Sociedade

O que as crianças estão aprendendo sobre o amor?

Por Maria Helena Masquetti*, especial para a Envolverde – 

Ver jovens à beira de uma crise emocional, devido a decepções amorosas, é sempre preocupante. Porém, me preocupa, sobremaneira, quando alguns deles mesclam, na queixa, a perda do conforto material de que desfrutavam ao lado do ser “amado”. Obviamente, conforto é bom, porém, até onde nos contam (ou contavam?) as histórias de amor, os bens materiais do outro não computam como motivo para a desolação da pessoa preterida. O fim das viagens de férias, dos jantares glamourosos, das festas e dos presentes caros chega a ser, muitas vezes, mais lamentado do que o afastamento da pessoa em si. Isso quando, por fim, alguns não admitem que não fosse o poder aquisitivo da pessoa amada, provavelmente não teriam se “apaixonado” por ela.

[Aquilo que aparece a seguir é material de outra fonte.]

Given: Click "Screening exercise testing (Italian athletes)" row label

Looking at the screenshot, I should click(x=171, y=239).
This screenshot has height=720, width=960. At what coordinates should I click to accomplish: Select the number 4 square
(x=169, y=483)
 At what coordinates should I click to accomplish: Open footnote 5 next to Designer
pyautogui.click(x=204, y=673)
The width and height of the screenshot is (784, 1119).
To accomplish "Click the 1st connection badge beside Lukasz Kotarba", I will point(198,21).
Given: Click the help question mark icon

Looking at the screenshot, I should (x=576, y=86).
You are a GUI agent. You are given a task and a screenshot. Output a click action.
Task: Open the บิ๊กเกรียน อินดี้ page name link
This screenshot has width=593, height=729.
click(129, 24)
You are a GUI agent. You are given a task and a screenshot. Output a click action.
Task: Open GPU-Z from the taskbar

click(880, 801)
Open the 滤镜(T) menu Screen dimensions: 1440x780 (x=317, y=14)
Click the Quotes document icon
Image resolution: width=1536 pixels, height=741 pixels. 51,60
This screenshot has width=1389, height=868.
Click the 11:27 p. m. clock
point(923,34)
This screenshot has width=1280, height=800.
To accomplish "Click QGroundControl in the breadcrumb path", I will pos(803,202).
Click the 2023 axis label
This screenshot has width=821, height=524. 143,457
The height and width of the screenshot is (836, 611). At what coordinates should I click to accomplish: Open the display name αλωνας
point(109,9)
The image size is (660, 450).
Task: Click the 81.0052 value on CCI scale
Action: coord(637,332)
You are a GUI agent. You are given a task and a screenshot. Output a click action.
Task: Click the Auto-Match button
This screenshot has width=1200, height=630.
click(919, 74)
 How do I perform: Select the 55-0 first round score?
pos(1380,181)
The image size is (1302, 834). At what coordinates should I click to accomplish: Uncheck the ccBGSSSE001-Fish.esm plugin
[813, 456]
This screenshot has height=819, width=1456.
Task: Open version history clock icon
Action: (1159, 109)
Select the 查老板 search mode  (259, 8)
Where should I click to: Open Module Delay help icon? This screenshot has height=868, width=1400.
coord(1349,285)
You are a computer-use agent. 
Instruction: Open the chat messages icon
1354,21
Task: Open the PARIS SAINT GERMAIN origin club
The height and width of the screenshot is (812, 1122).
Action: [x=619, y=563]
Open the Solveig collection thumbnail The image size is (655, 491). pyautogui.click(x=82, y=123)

Outro aspecto não menos surpreendente é o grau de naturalidade presente em tais queixas, dando a entender que o poder aquisitivo de alguém pode ser levado em conta na avaliação de sua qualidade humana. O caminho investigativo da origem de tal confusão de sentimentos geralmente leva de volta à infância da pessoa preterida em meio às suas relações parentais. Porém, pelo modo incisivo como o marketing vem atuando ano após ano, indagar também sobre os hábitos de consumo na infância de quem procura ajuda em casos assim pode encurtar o caminho da investigação até o ponto onde teria se instalado, na criança, a crença de que objetos podem substituir o amor.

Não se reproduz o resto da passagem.